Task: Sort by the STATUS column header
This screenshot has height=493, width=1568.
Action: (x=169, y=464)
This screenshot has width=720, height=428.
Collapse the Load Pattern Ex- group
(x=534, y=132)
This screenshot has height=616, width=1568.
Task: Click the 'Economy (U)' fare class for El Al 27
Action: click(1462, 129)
...
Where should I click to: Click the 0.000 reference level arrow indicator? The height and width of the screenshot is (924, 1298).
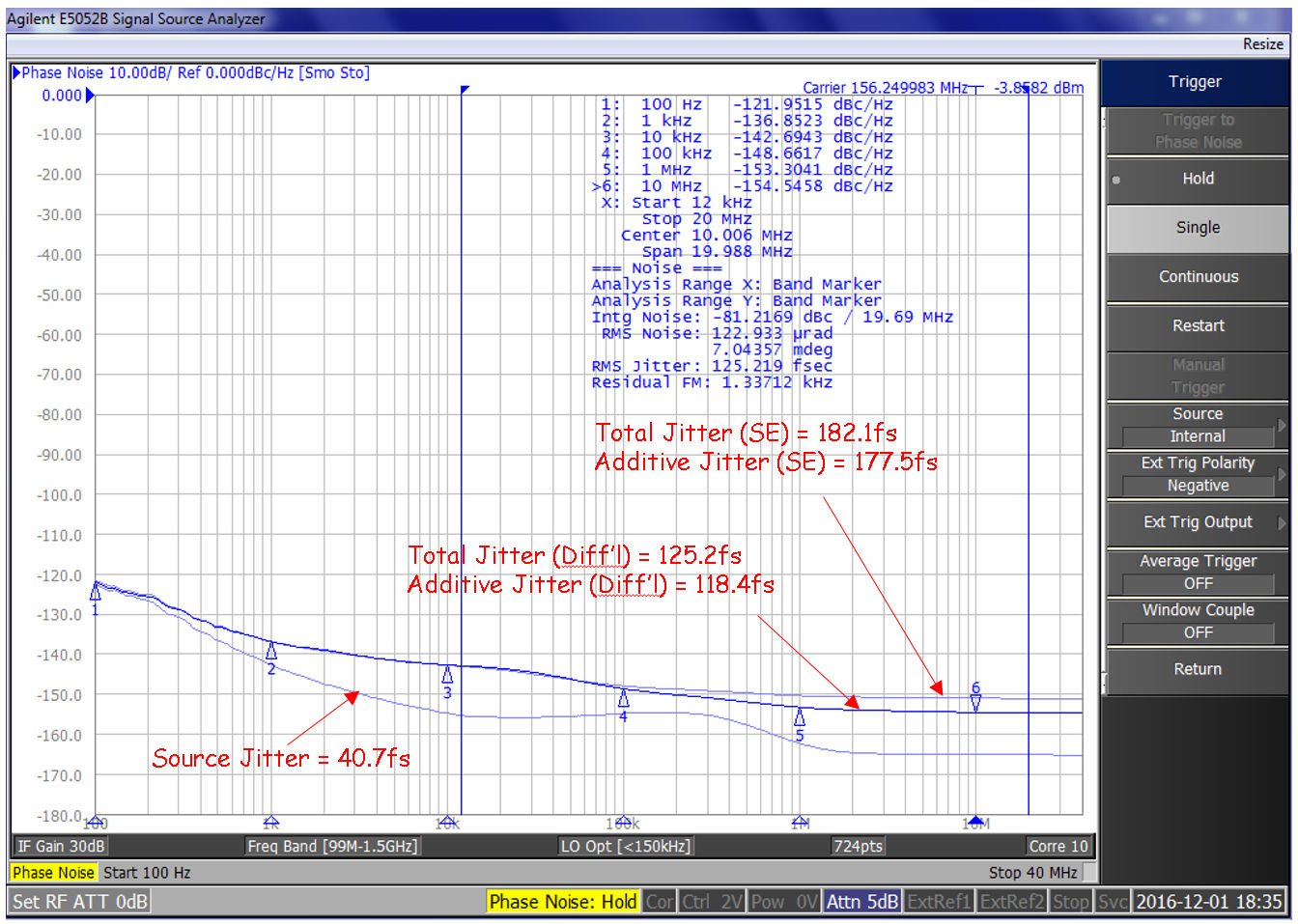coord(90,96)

** Instructions for the task **
The lines above from the one containing "This screenshot has height=493, width=1568." through the one containing "This screenshot has width=720, height=428." are to be set down exactly, and no others.

** Result of this exercise **
This screenshot has height=493, width=1568.
Action: (x=169, y=464)
This screenshot has width=720, height=428.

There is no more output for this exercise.